Legacy apic init uses bigsmp for smp systems with 8 and more CPUs. The
bigsmp APIC implementation uses physical destination mode, but it
nevertheless initializes LDR and DFR. The LDR even ends up incorrectly with
multiple bit being set.
This does not cause a functional problem because LDR and DFR are ignored
when physical destination mode is active, but it triggered a problem on a
32-bit KVM guest which jumps into a kdump kernel.
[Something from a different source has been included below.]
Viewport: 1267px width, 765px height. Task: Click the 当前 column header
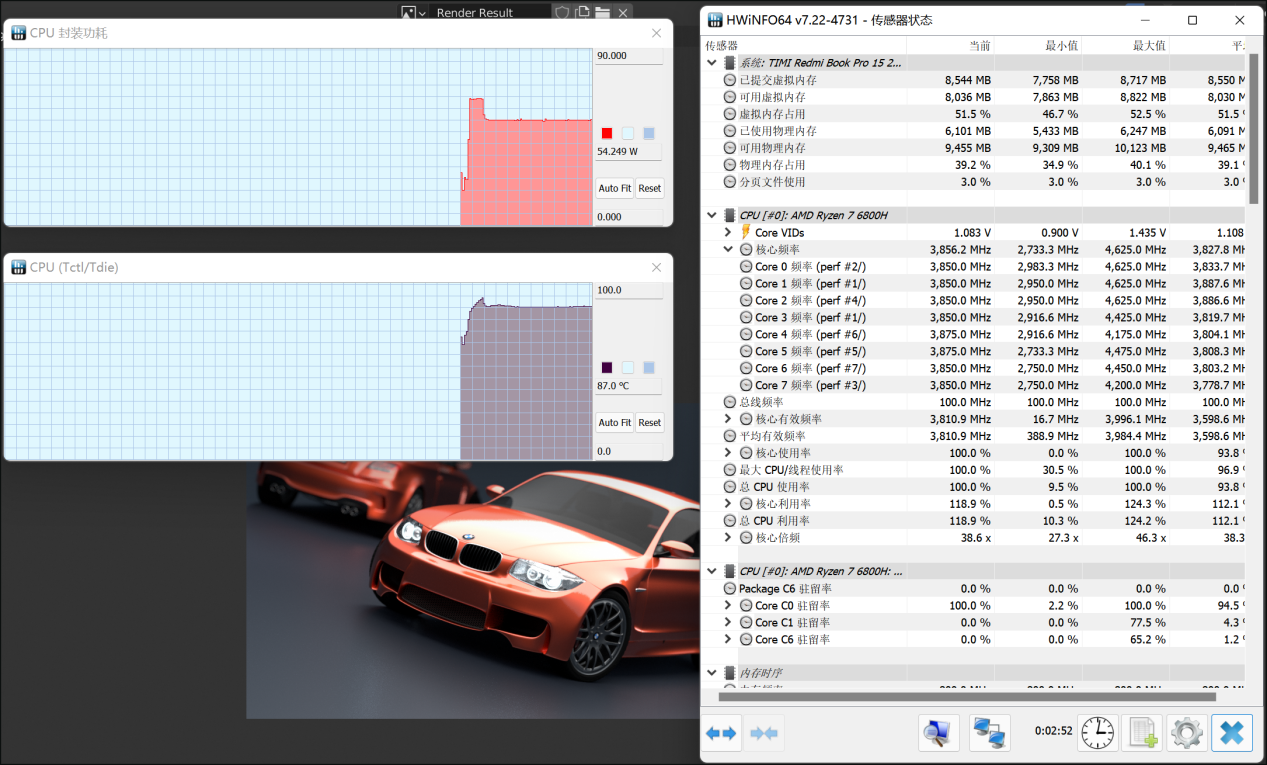(950, 46)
The multiple bits set unearthed a bug in the KVM APIC implementation. The
code which creates the logical destination map for VCPUs ignores the
disabled state of the APIC and ends up overwriting an existing valid entry
and as a result, APIC calibration hangs in the guest during kdump
initialization.
Remove the bogus LDR/DFR initialization.
This is not intended to work around the KVM APIC bug. The LDR/DFR
ininitalization is wrong on its own.
The issue goes back into the pre git history. The fixes tag is the commit
in the bitkeeper import which introduced bigsmp support in 2003.
git://git.kernel.org/pub/scm/linux/kernel/git/tglx/history.git
Fixes: db7b9e9f26b8 ("[PATCH] Clustered APIC setup for >8 CPU systems")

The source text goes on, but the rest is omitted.